» Задание
Продолжите приведённый ниже отрывок о фильтре Пастера, начав сразу после его последнего предложения.

» Отрывок

☆ ☆ ☆ ☆ ☆

После завтрака я приказал маленькому Тома́ фильтровать воду. У нас был фильтр Пастера, состоящий из трёх белых глиняных трубок, закрытых каучуковыми пистонами и соединённых при помощи меньших каучуковых трубок с одной стороны с бутылкой, с другой — с помпой. Трубки эти (с весьма пористыми стенками) погружаются в ведро с водою, потом воздух из них выкачивается помпою, тогда вода проникает сквозь незаметные поры в середину трубок, очищается и каплями стекает в бутылку. Когда маленький Тома́ потянул за ручку помпы, наши люди окружили его, дивясь невиданному снаряду и теряясь в догадках, на что он именно нужен. А когда белая и грязная вода появлялась в бутылке в совершенно чистом виде, удивлению не было конца. Тома́ скалил свои заострённые зубы, а негры стояли наклонившись, с вытаращенными глазами, и следили за течением воды. Удивление росло с каждой минутой. Одни хлопали себя по бёдрам; другие не могли воздержаться от весёлого смеха. Я не сомневаюсь, все были убеждены, что это мы изобрели такой чудный снаряд, и мы в их глазах получили репутацию чуть ли не волшебников. Такое мнение увеличивало наше значение и могло сослужить добрую службу в будущем, при сношении с нашими людьми.

☆ ☆ ☆ ☆ ☆

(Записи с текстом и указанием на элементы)
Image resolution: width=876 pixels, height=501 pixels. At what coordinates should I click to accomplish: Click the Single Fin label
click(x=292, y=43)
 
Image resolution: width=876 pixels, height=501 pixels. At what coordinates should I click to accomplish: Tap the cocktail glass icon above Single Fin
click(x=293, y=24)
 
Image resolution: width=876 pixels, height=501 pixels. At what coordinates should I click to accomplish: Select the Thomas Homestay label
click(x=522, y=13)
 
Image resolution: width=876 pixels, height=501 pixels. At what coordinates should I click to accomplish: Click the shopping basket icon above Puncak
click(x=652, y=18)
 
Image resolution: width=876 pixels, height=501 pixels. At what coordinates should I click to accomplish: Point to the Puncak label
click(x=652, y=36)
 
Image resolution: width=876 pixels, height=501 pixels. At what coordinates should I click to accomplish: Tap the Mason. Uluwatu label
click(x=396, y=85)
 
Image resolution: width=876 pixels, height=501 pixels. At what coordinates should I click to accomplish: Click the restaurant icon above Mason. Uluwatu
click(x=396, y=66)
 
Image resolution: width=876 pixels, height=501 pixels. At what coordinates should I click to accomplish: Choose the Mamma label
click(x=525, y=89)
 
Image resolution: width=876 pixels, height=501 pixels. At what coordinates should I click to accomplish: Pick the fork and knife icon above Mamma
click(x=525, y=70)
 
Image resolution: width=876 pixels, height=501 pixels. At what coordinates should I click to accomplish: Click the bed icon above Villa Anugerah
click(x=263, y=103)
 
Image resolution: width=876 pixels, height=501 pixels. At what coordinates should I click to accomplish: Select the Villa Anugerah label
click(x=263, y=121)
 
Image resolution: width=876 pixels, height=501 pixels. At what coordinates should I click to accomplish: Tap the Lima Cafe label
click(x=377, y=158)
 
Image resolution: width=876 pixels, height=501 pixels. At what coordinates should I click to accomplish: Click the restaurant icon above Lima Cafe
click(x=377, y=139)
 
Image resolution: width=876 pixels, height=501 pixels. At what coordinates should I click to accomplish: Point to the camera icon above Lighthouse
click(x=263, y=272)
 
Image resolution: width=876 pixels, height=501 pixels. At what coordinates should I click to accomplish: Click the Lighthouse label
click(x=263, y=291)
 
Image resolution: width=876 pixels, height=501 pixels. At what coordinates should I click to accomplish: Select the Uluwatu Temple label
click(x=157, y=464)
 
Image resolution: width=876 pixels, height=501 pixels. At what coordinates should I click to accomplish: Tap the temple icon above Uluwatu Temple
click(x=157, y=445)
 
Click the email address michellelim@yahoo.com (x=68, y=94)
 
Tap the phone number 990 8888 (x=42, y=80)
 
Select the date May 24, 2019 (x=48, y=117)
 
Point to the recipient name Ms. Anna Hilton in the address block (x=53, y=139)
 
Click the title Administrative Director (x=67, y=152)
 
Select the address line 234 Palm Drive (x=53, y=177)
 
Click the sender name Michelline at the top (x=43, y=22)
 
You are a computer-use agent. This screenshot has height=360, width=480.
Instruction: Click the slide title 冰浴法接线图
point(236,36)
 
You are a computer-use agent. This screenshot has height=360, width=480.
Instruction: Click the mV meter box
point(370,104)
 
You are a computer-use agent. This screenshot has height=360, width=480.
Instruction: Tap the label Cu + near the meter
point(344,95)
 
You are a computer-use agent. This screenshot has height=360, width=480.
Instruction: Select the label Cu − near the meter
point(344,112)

☆ ☆ ☆ ☆ ☆

» Ответ к заданию
Тем временем немец рассказывал нам свою историю. Как и другие, он искал себе хлеба в Африке. Много он испытал и много видел, служил под начальством Гордона, потом два года провёл в Конго. Лихорадкою хворал неисчислимое количество раз. М’Тони он называл подлою и самою лихорадочною дырою во всём свете и вообще был недоволен теперешним своим положением. О реке Кингани он отзывался с презрением, но уверял нас, что гиппопотамов в ней мы увидим, сколько сами захотим; пусть только стемнеет, мы услышим, как они, спасаясь от солёной волны, прибывающей из океана во время прилива, потянут к верховью реки.

В М’Тони есть железная шлюпка, в которой переправляются караваны, идущие в глубину страны или возвращающиеся в Багамойо. Переправа сто́ит один «пезо»[4], около французского су. Караваны, идущие изнутри страны и не имеющие денег, платят на обратном пути. Через реку протянут канат, вдоль этого каната и двигается лодка без вёсел, да их и нет в М’Тони. Так как мы имели разрешение устроить прогулку в этой шлюпке, то «аскарисы»[2], которых нам дал поручик фон Бронзарт, принесли с собой вёсла и уключины. В полуденные часы пускаться по реке невозможно, и мы решили отправиться на охоту в три часа. А в три часа оказалось, что «аскарисам»[2] надоело ждать, и они, не говоря никому ни слова, возвратились в Багамойо вместе со всеми принадлежностями. Сборщик тотчас же написал обширный доклад и отправил его к поручику с одним из наших людей. Бедные «аскарисы»[2] возвратились на рассвете следующего дня с весьма кислыми минами. Сборщик утверждал, что обоим сильно досталось в Багамойо.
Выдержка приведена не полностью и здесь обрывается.